>> START Supplied text

COURT OF APPEAL OF THE STATE OF CALIFORNIA FIFTH APPELLATE DISTRICT
Jan 14, 2019
No. F076263 (Cal. Ct. App. Jan. 14, 2019)

Opinion

F076263

01-14-2019

In re F.G., a Person Coming Under the Juvenile Court Law. THE PEOPLE, Plaintiff and Respondent, v. F.G., Defendant and Appellant.

Renée Paradis, under appointment by the Court of Appeal, for Defendant and Appellant. Xavier Becerra, Attorney General, Gerald A. Engler, Chief Assistant Attorney General, Michael P. Farrell, Assistant Attorney General, Ivan P. Marrs, Lewis A. Martinez and Louis M. Vasquez, Deputy Attorneys General, for Plaintiff and Respondent.


NOT TO BE PUBLISHED IN THE OFFICIAL REPORTS California Rules of Court, rule 8.1115(a), prohibits courts and parties from citing or relying on opinions not certified for publication or ordered published, except as specified by rule 8.1115(b). This opinion has not been certified for publication or ordered published for purposes of rule 8.1115. (Super. Ct. No. 514410)

>> END Supplied text
>> START Data lines

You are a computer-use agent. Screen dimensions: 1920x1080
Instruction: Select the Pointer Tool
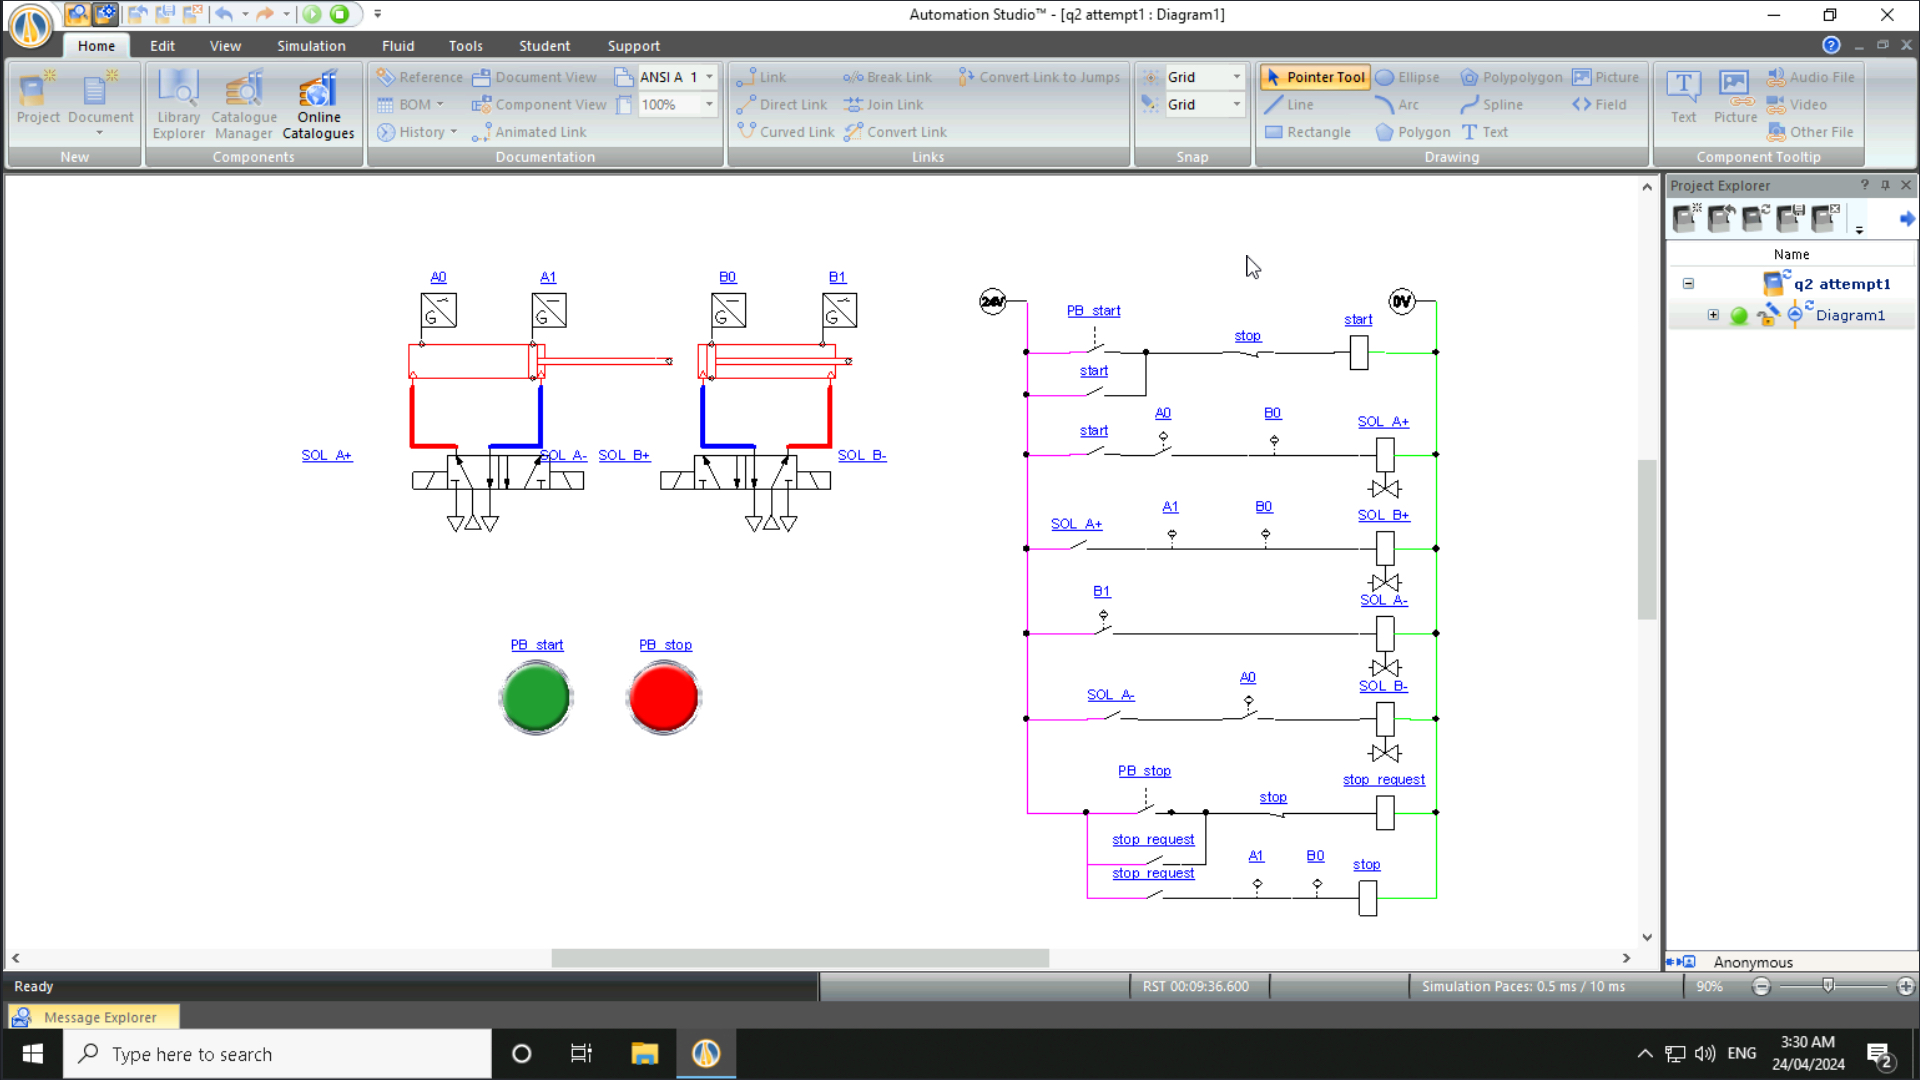(1313, 77)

>> END Data lines

Instructions –
- 1) Summarize the California appellate opinion heading in two sentences.
- 2) Write the next part of the California appellate opinion on In re F.G., starting after its final sentence.

Answer set –
- 1) On January 14, 2019, the Court of Appeal of the State of California, Fifth Appellate District, issued an opinion in case No. F076263, In re F.G., a person coming under the juvenile court law, with the People as plaintiff and respondent and F.G. as defendant and appellant. Renée Paradis represented F.G. under appointment by the Court of Appeal, and Attorney General Xavier Becerra and several of his assistants and deputies represented the People, and the opinion has not been certified for publication or ordered published.

- 2)
OPINION

THE COURT APPEAL from an order of the Superior Court of Stanislaus County. Rubén A. Villalobos, Judge. Renée Paradis, under appointment by the Court of Appeal, for Defendant and Appellant. Xavier Becerra, Attorney General, Gerald A. Engler, Chief Assistant Attorney General, Michael P. Farrell, Assistant Attorney General, Ivan P. Marrs, Lewis A. Martinez and Louis M. Vasquez, Deputy Attorneys General, for Plaintiff and Respondent.

Before Hill, P.J., Poochigian, J. and Smith, J.

-ooOoo-

Appellant F.G., a minor, appeals from the juvenile court's dispositional order declaring him a ward of the court. Following a contested hearing on a petition filed under Welfare and Institutions Code section 602, appellant was found to have committed the crimes of theft and unlawful driving or taking of a vehicle (Veh. Code, § 10851, subd. (a)) and knowingly obtaining, concealing, selling or withholding from the owner, a vehicle known to be stolen (Pen. Code, § 496d(a)). Appellant alleges several alternative forms of error, which initially turn on whether appellant was found to have stolen a vehicle or unlawfully driven a vehicle under section 10851. Depending on the outcome of that position, appellant contends either that the finding he obtained a stolen vehicle must be dismissed and his theft offense reduced to a misdemeanor or that both of his offenses must be reduced to misdemeanors under Proposition 47. For the reasons set forth below, we affirm.

All further statutory references are to the Vehicle Code unless otherwise indicated.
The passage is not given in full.